Record set »
********************

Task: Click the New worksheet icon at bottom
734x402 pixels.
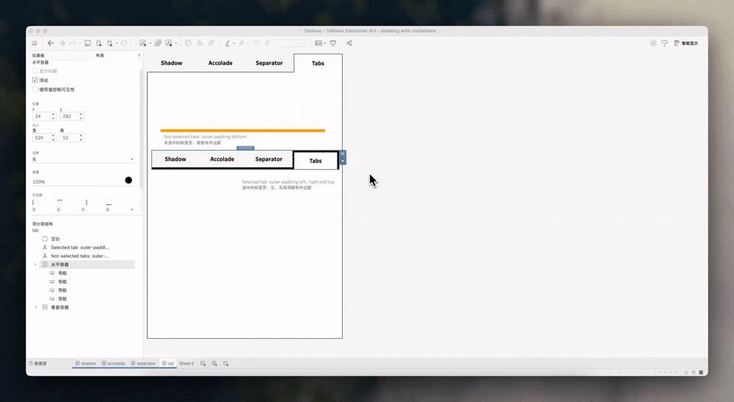Action: [203, 364]
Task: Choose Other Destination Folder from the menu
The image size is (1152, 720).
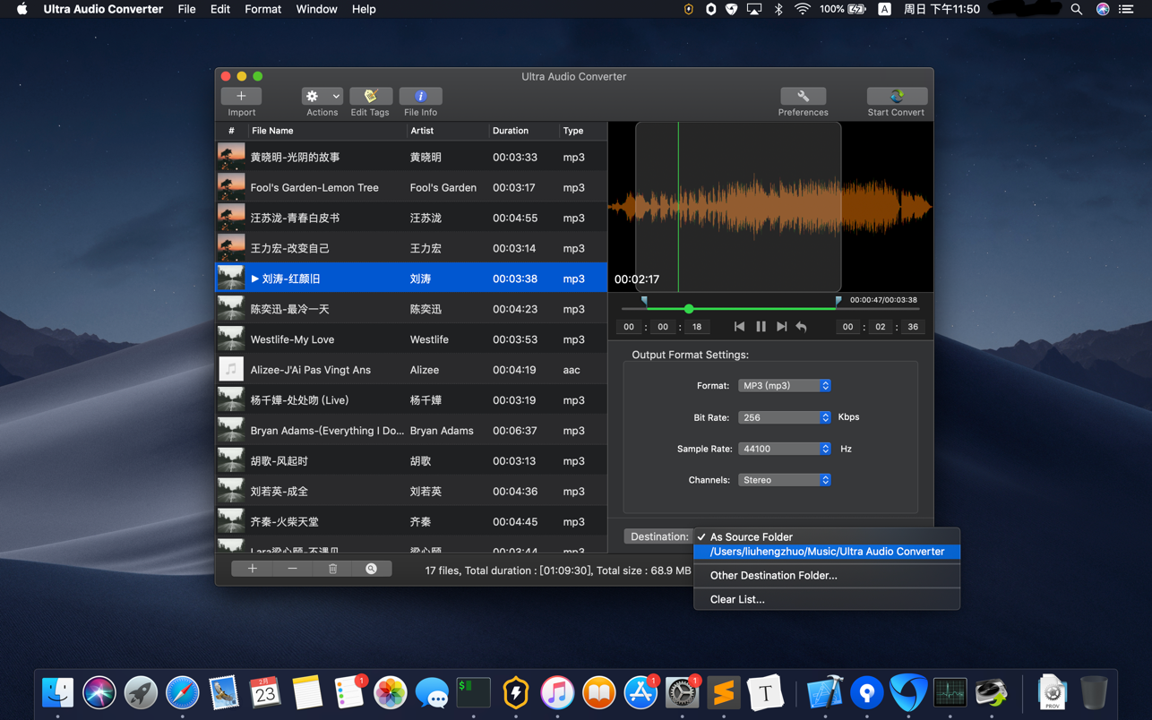Action: tap(773, 576)
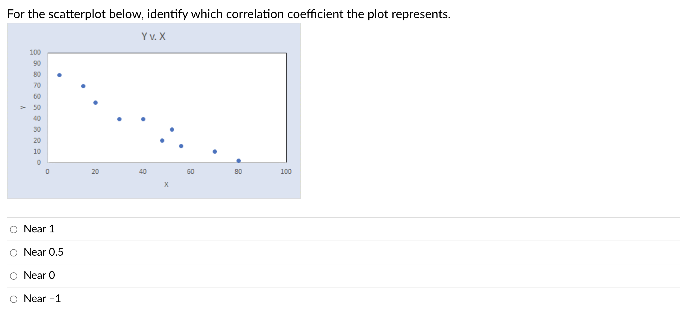Select the "Near -1" radio button
Viewport: 680px width, 314px height.
pos(13,299)
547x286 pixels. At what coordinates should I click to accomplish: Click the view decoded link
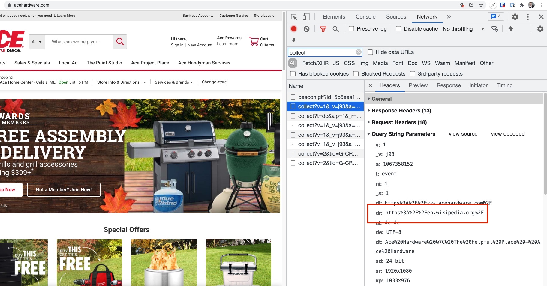pyautogui.click(x=507, y=134)
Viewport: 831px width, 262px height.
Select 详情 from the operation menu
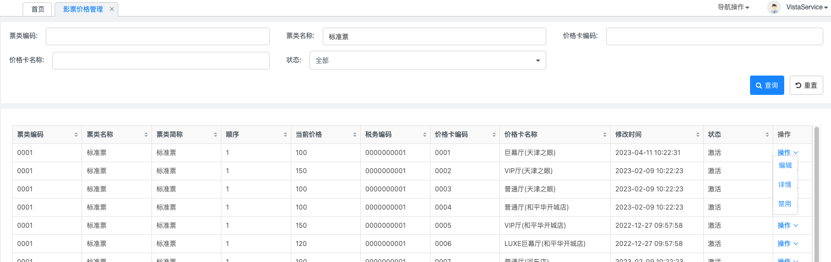pyautogui.click(x=785, y=185)
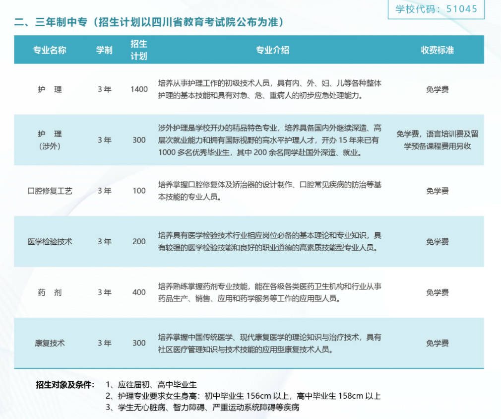Click the 免学费 label for 药剂
This screenshot has height=419, width=501.
click(x=437, y=292)
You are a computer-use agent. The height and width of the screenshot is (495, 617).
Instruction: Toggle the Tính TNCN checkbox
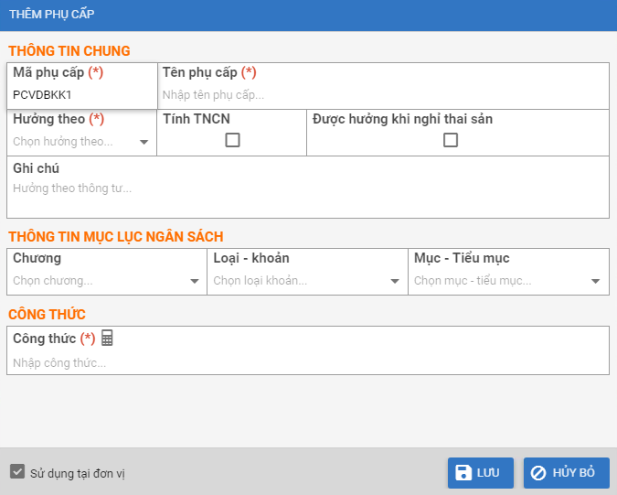[232, 140]
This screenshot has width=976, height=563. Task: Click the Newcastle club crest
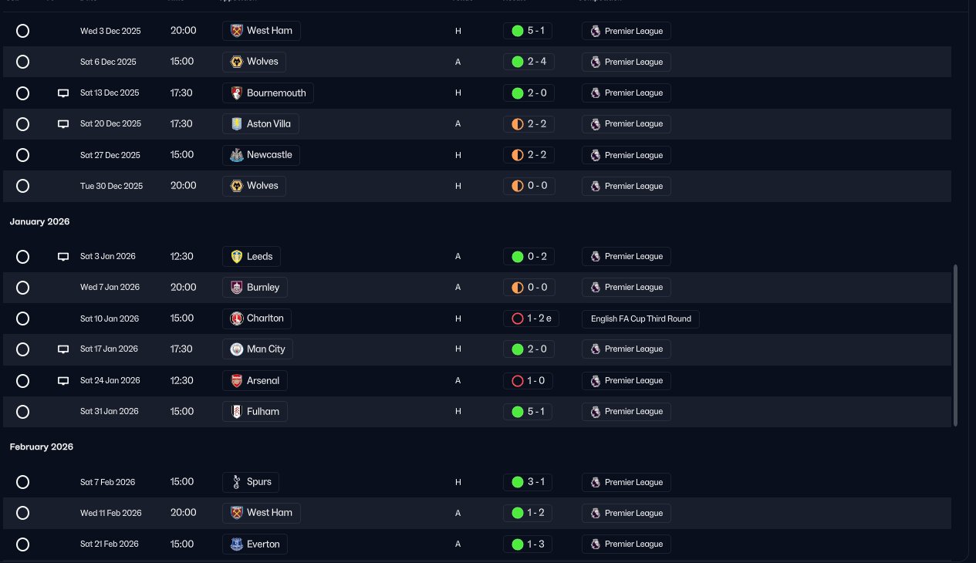coord(237,155)
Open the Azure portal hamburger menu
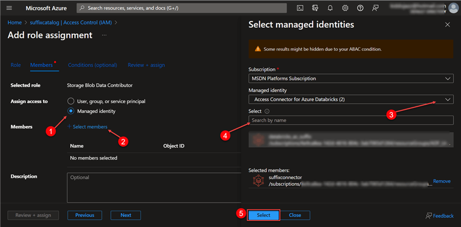The width and height of the screenshot is (461, 227). (x=9, y=8)
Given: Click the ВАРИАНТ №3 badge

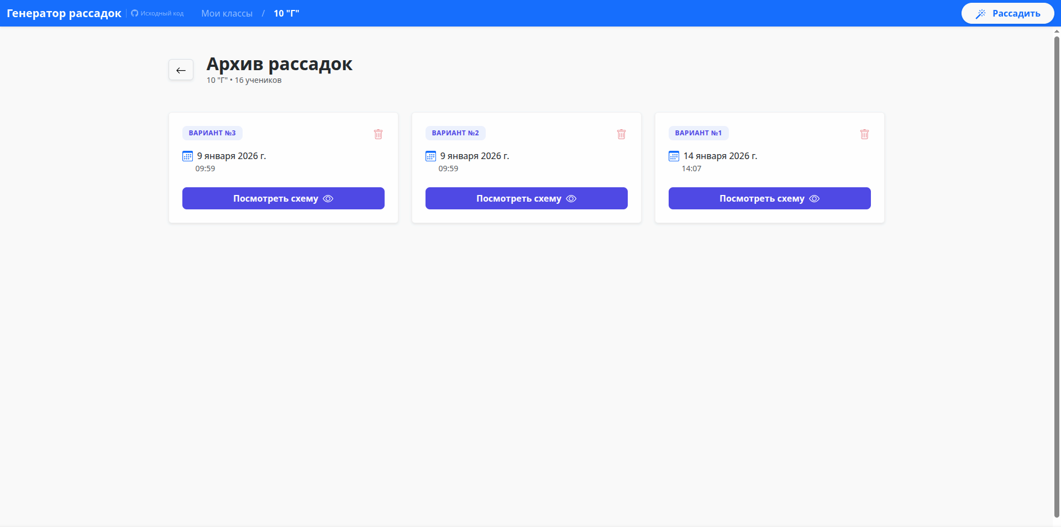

********************

Work item »
Return the records word for word, leaving every picture out of the copy.

Output of the exercise »
Task: Click the New worksheet icon at bottom
734x402 pixels.
Action: [203, 364]
Task: Choose Other Destination Folder from the menu
The image size is (1152, 720).
Action: tap(773, 576)
Select the "Near -1" radio button
Viewport: 680px width, 314px height.
pos(13,299)
547x286 pixels. At what coordinates should I click to accomplish: Click the view decoded link
pyautogui.click(x=507, y=134)
Viewport: 831px width, 262px height.
Select 详情 from the operation menu
pyautogui.click(x=785, y=185)
Click the 免学费 label for 药剂
This screenshot has height=419, width=501.
click(x=437, y=292)
You are a computer-use agent. The height and width of the screenshot is (495, 617).
Instruction: Toggle the Tính TNCN checkbox
[232, 140]
This screenshot has width=976, height=563. Task: Click the Newcastle club crest
coord(237,155)
Open the Azure portal hamburger menu
The width and height of the screenshot is (461, 227). (x=9, y=8)
Given: Click the ВАРИАНТ №3 badge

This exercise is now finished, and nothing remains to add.